The emergence of industrial design in the modern sense has done a lot to weaken the practice of craft. When craft skills lose their practical underpinnings and become the preserve of the self-conscious craftsman, or maker as they now call themselves, rather than the traditional artisan, the urge for self-expression pushes once functional objects into baroque excess. Potters now make vases that can no longer hold flowers; bookbinders bind books that cannot be read. Look at the glasswork of a Chihuly, and you may see skill, but very little in the way of taste. Such objects bring home the sense that without the intelligence of design to provide a template for an object, skill by itself is not sufficient to produce a convincing object.
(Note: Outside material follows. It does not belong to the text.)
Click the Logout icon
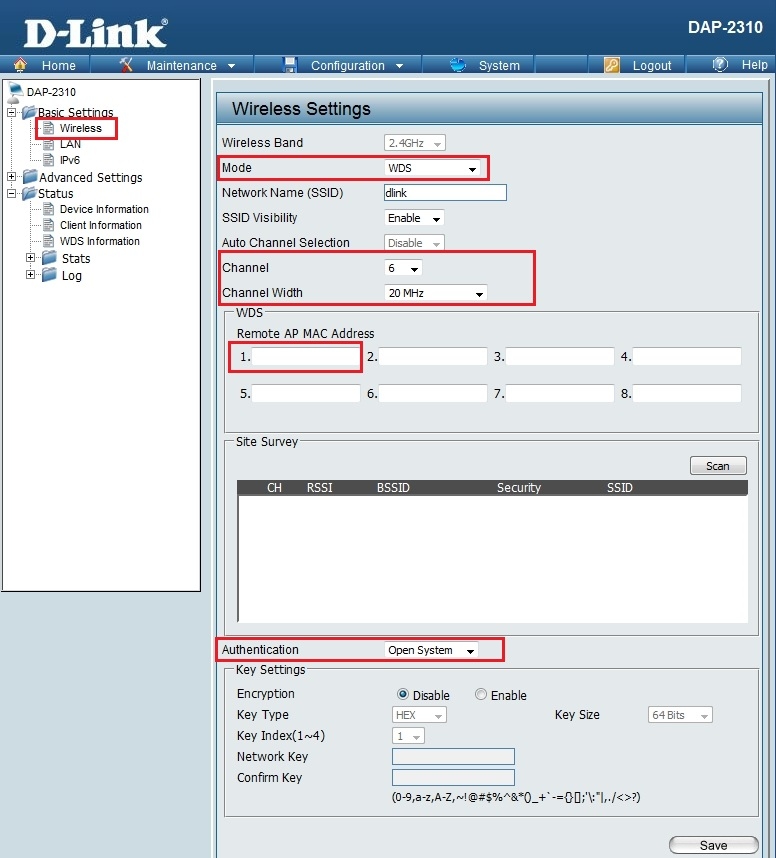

Without the intelligence of design, craft has become a cultural backwater. Skills have migrated to different areas: the fibreglass pattern cutters at the McLaren car-building plant, the blades of a turbofan jet engine, the toolmakers for the presses that mass produce castings.

Skill is an accomplishment that enjoys an uncertain status. The fact that something can be done at all may be impressive, but it is the use to which a skill is put that really counts. And it is this distinction that accounts for the continuing insecurity of craft’s position. There were two currents to the twentieth-century’s rediscovery of its craft traditions. One, which paralleled the folk-music revival, was about the preservation of threatened traditions. The other was the sense that for craft to remain vital it had to reinvent itself, to innovate in form and materials. The former was the less problematic approach. It depended on the acquisition of the requisite skills, and could then rely on the formal archetypes developed by tradition. Innovation was more troublesome. It required more than the skills to turn wood, weave baskets, shape porcelain or chase metal; it also needed the conceptual intelligence and the formal perceptions to be able to put the skill to work in an appropriate or creative way.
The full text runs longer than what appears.